They say everything is bigger in Texas, and apparently that includes the Toyota's effect on the economy. The giant Japanese automaker's new headquarters in Plano, TX, will add an estimated $7.2 billion to the state over the next 10 years, according to a new study commissioned by the city and cited by Bloomberg.

The benefits appear to be an absolute steal compared to the direct incentives that Plano and the state are giving Toyota. The report finds that by the time the automaker's campus is complete in 2018, it could have 3,650 full-time workers there at an average salary of $104,000. The city has prepared $6.75 million in grants, plus property tax discounts, according to Bloomberg. In addition to that, the state is offering the business $40 million in incentives from its Texas Enterprise Fund. This is still a fraction of what Toyota is estimated to bring in.
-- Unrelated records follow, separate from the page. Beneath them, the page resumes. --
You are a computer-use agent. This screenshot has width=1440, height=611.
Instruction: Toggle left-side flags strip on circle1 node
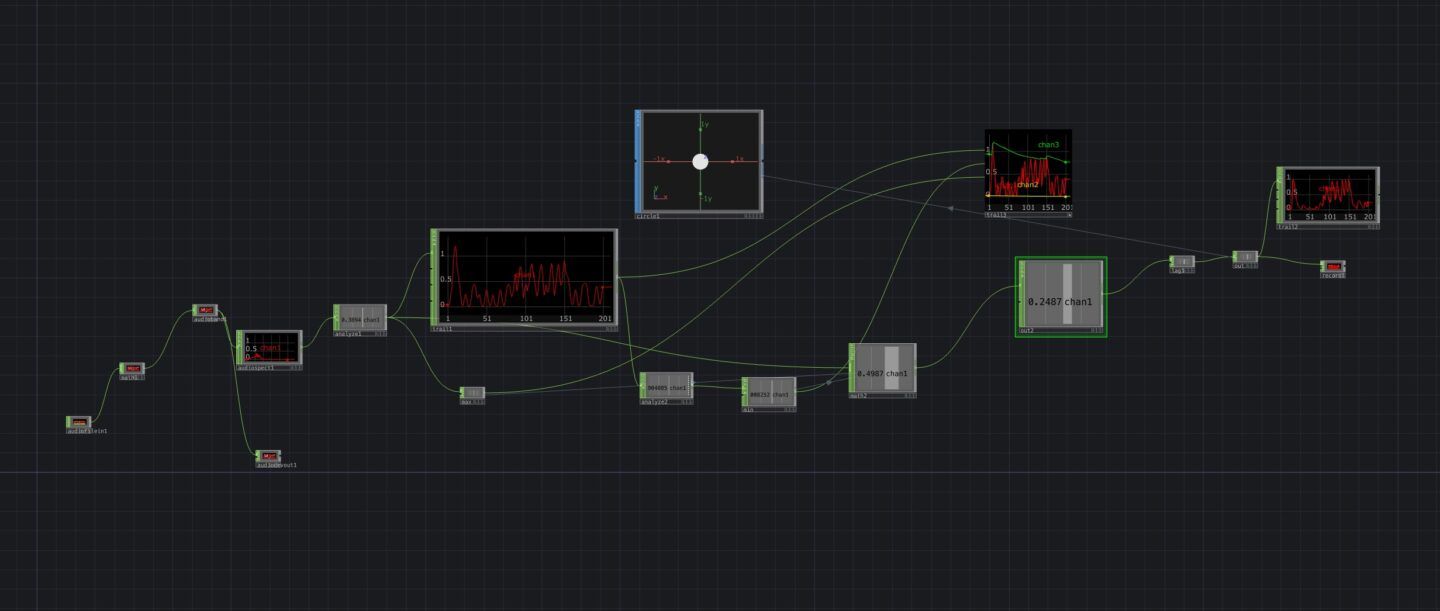(x=637, y=161)
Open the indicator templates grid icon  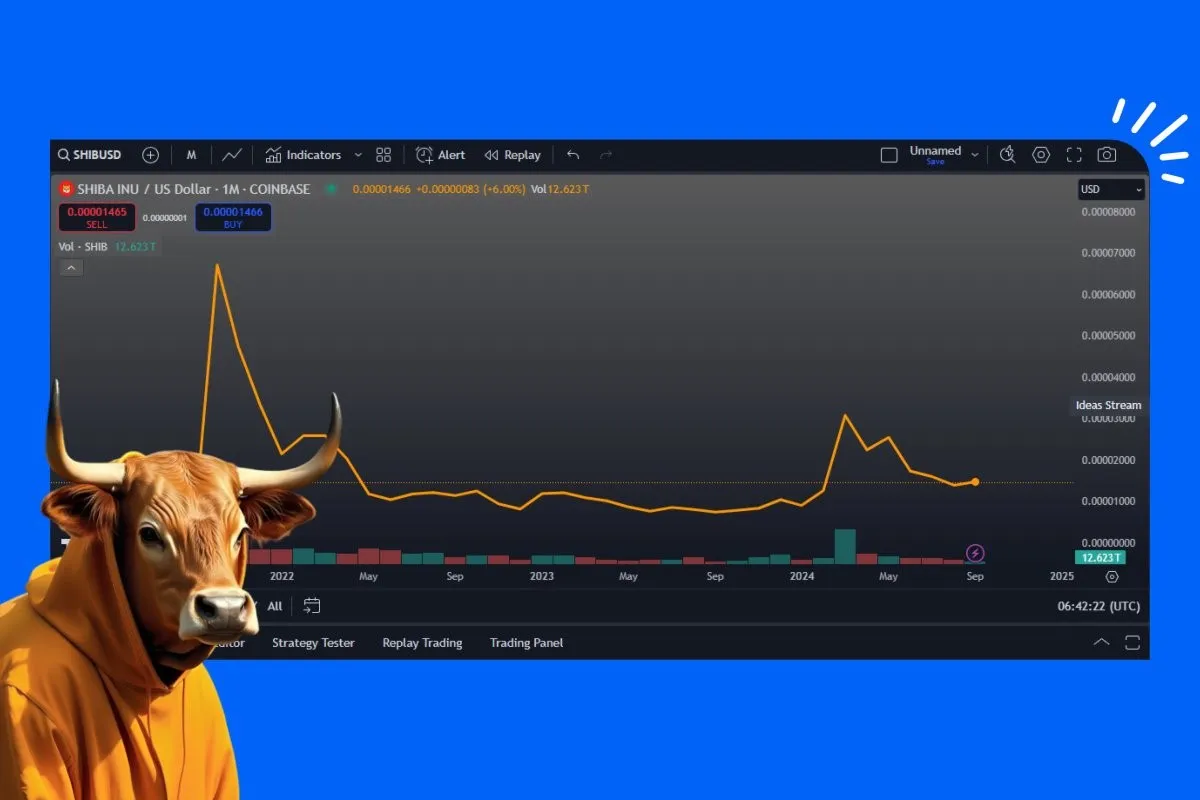pyautogui.click(x=383, y=155)
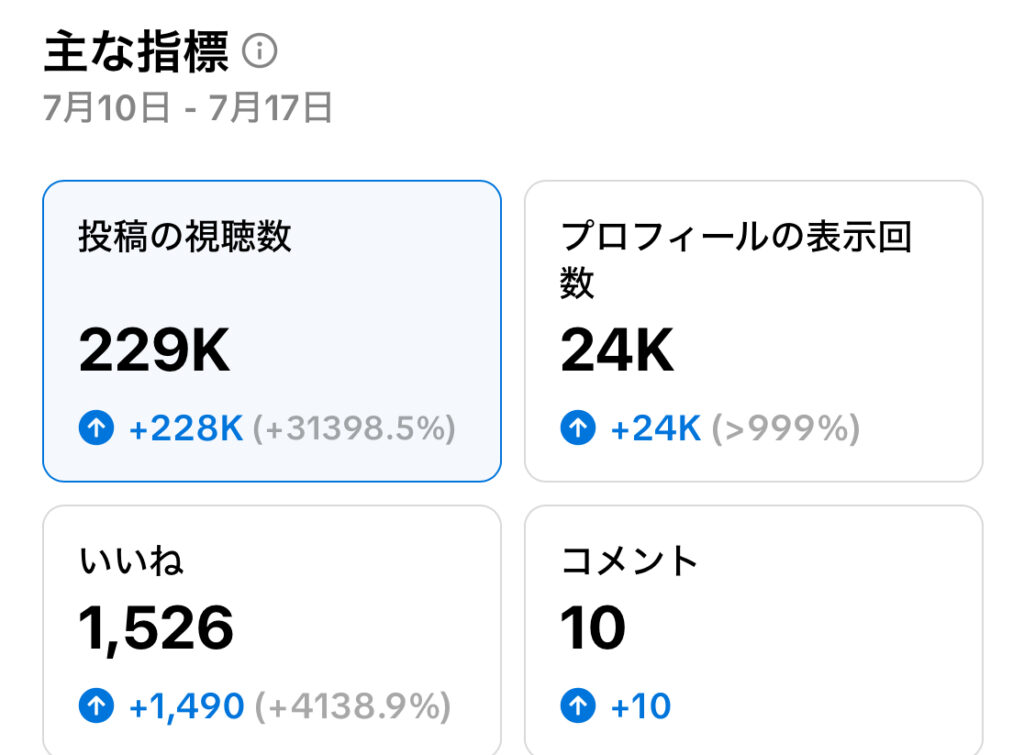Select the プロフィールの表示回数 metric card
Screen dimensions: 1024x755
tap(754, 331)
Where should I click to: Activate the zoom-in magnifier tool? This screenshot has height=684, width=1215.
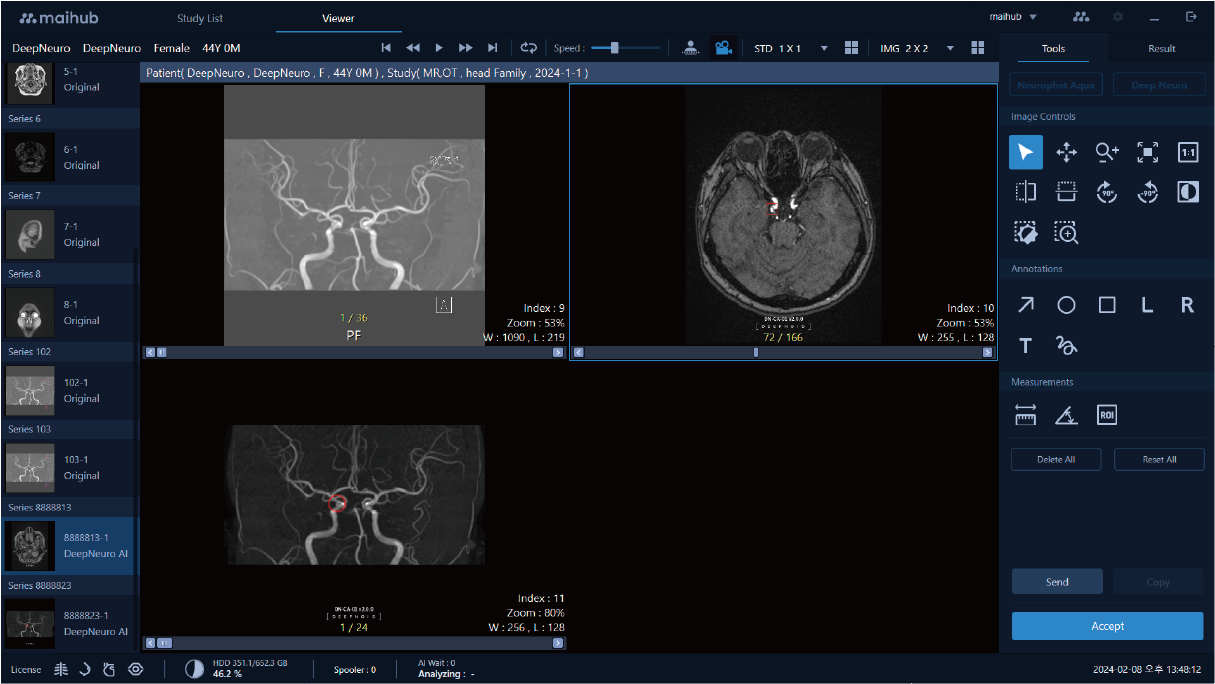[1106, 152]
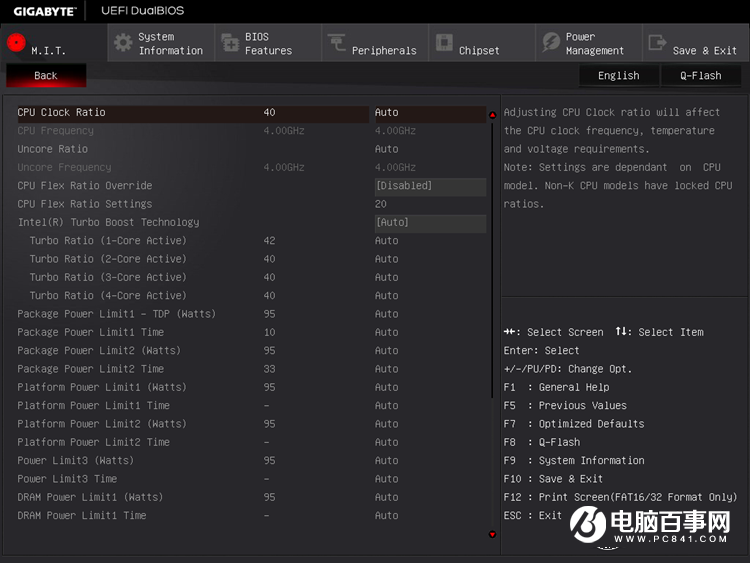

Toyota announced in April that it would move its US operations to Plano after being headquartered in California since 1957. The move affects thousands of employees from the sales and engineering divisions. The first workers will arrive there this fall, but Toyota will eventually have a whole campus in Plano by late 2017. The move is expected to save it huge amounts in taxation and offer employees a lower cost of living. Toyota North America CEO Jim Lentz also says that the Texas location puts the headquarters closer to more of the business' factories in the south. Texas certainly appears to be showing it some southern hospitality.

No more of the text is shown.